§ **Requirement**:
Your copy begins at the line with "Task: Go to the Marketplace nav item" and runs through the end of the data below. Set down only those lines exactly, without pictures.

[Stored data entries]
- Opening Delimiter -

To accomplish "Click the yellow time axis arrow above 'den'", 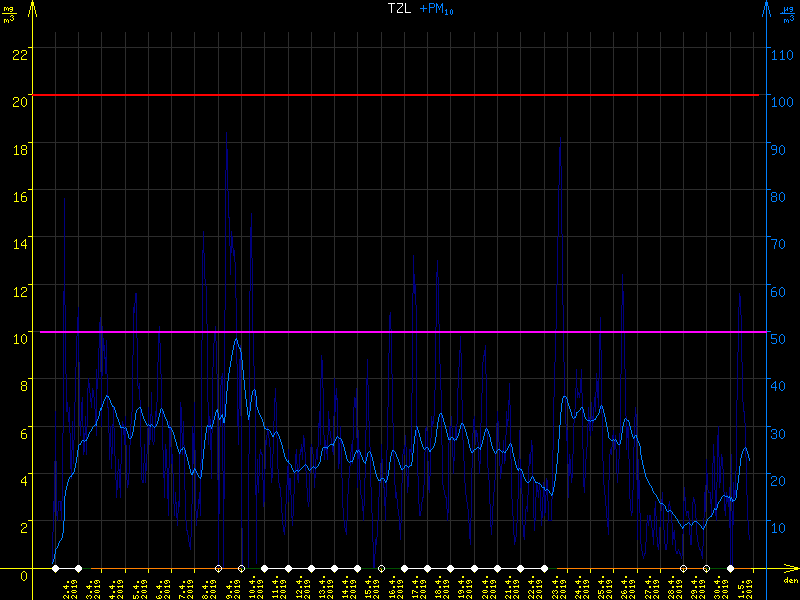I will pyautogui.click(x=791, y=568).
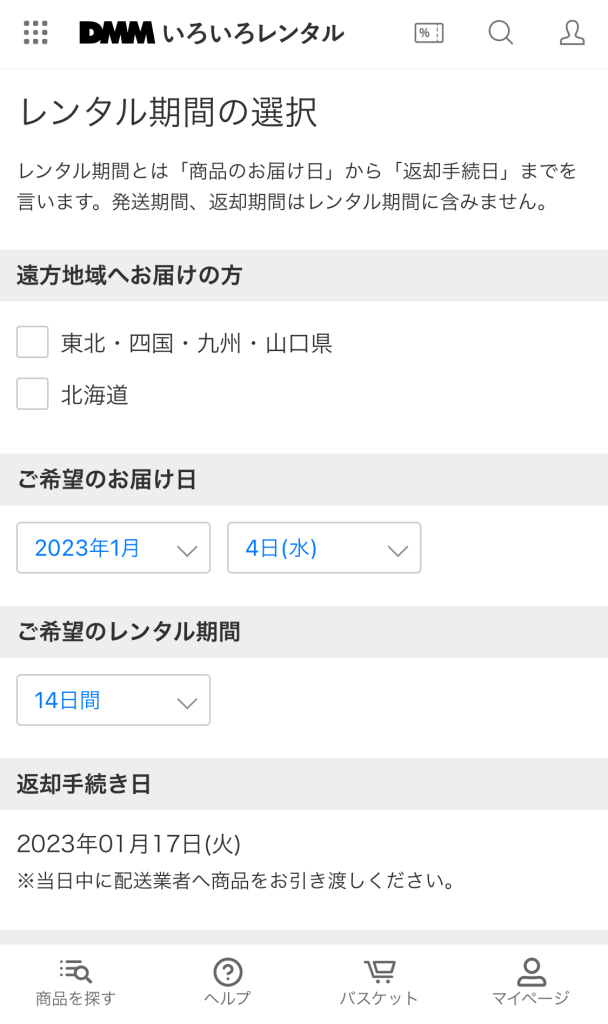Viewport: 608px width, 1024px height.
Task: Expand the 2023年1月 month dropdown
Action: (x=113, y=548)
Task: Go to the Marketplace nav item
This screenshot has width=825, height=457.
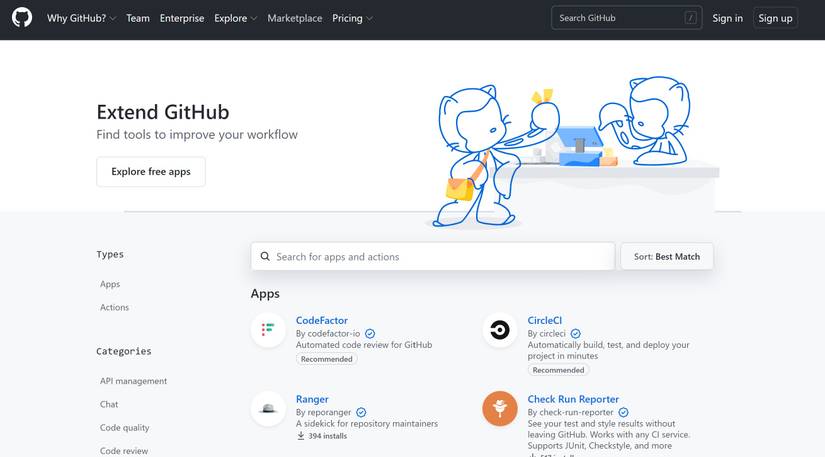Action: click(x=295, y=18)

- Closing Delimiter -

§ **Exercise result**:
Task: Go to the Marketplace nav item
This screenshot has width=825, height=457.
Action: click(x=295, y=18)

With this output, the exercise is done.